According to Ravi Kumar, co-founder, and CEO of Upstox, the business has limited access to the affected database and implemented numerous security improvements at all third-party data-warehouses.
Upstox, a retail broking company, has notified consumers of a security compromise that exposed client contact information and KYC information but has assured them that their money and assets are secure. The news comes on the wake of allegations of data breaches at MobiKwik, Facebook, and LinkedIn, among others.
“We have hired a prominent international cyber-security company to examine the possibility of a breach of certain KYC data held in third-party data warehouse systems after receiving e-mails alleging unauthorized access to our database. Hackers posted a sample of our data on the dark web this morning “In an emailed statement, a business spokesman stated.
The business has implemented numerous security improvements, especially at third-party warehouses, real-time 24×7 monitoring, and extra network ring-fencing, according to the spokesman. “We’ve also started a secure password reset using OTP for all Upstox users out of an abundance of caution. Upstox is concerned about the safety of its customers.
“All Upstox clients” funds and assets are safeguarded and kept secure. We’ve also informed the appropriate authorities about the event “According to the spokesman. “At this time, we don’t know with confidence the number of clients whose data has been exposed,” the spokesman said.

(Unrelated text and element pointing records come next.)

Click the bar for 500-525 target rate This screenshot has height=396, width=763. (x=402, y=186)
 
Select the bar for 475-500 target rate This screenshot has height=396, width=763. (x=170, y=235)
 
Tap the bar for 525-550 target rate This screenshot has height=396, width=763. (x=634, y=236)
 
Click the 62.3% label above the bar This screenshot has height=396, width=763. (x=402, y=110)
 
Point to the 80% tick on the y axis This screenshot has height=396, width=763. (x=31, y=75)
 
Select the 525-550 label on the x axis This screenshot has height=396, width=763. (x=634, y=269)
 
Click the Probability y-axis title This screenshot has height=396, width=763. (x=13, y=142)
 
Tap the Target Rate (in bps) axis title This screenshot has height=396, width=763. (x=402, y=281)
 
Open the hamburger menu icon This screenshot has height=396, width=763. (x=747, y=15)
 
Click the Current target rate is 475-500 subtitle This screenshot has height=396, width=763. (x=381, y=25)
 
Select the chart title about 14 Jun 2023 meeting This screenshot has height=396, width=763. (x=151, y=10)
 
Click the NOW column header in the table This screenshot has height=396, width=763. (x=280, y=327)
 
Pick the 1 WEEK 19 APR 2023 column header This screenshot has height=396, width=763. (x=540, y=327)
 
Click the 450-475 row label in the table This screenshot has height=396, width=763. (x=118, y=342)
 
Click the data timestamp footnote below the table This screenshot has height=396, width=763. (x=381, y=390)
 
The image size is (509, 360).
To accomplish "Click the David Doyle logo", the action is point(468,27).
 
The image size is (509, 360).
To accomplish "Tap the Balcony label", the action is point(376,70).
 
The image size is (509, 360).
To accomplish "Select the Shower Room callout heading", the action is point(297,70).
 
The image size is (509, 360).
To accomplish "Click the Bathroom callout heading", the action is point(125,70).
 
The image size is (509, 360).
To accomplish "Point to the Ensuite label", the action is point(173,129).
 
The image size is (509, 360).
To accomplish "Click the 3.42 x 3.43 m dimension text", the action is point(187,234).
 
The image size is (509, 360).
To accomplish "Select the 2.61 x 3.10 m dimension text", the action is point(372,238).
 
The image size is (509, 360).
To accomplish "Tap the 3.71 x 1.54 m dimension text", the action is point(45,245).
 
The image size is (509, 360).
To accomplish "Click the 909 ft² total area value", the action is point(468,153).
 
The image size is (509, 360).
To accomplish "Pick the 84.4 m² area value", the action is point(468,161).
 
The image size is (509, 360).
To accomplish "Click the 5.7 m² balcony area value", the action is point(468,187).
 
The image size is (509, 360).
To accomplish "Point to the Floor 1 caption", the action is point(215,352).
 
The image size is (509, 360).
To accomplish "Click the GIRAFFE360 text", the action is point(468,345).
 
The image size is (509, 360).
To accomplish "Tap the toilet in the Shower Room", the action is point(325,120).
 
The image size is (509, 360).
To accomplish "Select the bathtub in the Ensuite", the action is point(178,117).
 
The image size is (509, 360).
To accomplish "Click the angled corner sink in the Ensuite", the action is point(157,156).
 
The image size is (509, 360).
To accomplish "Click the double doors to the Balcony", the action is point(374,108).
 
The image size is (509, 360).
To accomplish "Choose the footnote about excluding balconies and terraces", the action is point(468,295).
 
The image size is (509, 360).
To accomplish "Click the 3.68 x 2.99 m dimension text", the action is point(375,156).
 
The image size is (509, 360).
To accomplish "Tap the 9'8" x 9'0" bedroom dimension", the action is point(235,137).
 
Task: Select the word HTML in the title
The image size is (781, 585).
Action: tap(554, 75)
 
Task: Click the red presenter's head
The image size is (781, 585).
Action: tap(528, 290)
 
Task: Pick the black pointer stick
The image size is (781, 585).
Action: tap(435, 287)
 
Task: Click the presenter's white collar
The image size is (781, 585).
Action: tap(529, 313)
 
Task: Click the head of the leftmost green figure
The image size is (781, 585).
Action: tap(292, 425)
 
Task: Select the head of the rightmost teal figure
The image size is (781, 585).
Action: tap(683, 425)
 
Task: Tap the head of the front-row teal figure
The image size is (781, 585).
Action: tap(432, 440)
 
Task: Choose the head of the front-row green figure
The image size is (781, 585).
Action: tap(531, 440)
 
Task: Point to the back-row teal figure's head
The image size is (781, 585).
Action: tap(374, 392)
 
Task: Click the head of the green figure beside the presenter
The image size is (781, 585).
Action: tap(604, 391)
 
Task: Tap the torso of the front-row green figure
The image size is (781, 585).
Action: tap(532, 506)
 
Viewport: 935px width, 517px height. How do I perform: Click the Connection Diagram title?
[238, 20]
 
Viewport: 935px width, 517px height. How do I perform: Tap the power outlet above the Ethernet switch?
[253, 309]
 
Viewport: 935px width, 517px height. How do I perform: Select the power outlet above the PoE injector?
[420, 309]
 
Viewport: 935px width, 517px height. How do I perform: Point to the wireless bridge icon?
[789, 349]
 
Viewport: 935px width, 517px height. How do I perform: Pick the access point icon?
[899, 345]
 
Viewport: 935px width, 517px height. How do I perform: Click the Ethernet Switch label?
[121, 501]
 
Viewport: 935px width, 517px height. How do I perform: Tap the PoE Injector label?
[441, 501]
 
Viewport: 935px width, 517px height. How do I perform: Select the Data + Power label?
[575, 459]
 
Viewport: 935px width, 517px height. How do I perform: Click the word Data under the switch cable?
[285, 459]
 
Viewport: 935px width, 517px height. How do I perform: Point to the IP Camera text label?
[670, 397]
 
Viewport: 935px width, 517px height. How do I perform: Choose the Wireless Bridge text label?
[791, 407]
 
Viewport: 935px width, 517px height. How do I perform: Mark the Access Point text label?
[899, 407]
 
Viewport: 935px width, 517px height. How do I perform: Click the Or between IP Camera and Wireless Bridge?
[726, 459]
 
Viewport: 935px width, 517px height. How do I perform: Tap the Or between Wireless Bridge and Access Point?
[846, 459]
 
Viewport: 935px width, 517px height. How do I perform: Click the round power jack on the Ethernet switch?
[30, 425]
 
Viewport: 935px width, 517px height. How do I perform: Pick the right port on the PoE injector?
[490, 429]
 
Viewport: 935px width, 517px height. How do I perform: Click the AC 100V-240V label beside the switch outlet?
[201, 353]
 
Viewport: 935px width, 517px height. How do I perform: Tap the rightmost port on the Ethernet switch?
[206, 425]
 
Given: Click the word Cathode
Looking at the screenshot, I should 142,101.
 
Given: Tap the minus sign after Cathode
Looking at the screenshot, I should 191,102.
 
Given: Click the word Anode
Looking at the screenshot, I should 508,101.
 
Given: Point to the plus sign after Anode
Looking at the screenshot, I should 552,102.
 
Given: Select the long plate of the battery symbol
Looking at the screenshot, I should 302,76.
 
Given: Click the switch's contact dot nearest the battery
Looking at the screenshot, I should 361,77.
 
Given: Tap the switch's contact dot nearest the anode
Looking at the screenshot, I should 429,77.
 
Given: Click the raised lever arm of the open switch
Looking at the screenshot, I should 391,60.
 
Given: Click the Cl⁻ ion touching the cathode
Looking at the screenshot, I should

Upstox has over three million members and is supported by investors such as Tiger Global and Ratan Tata. Upstox co-founder and CEO Ravi Kumar said on the business website that clients’ money and assets are secured and safe.
“Funds may only be transferred to connected bank accounts, and securities are kept by the appropriate depositories.”
We’ve also started a secure password reset using OTP out of an abundance of caution. We’ve also strengthened our processes to the greatest possible levels throughout this period “he said
He went on to say that the firm has limited access to the affected database and has implemented numerous security improvements at all third-party data warehouses. The business has also increased its bug bounty program to encourage ethical hackers to stress-test its systems and procedures on a regular basis and assist it in identifying any flaws.
Customers are advised to use unique strong passwords that are distinct from previous versions and not to share OTPs with others, according to the firm. Customers should be wary of online fraud and double-check the authenticity of links and senders, as well as keep an eye out for OTPs they have requested and notify the service provider if they get one.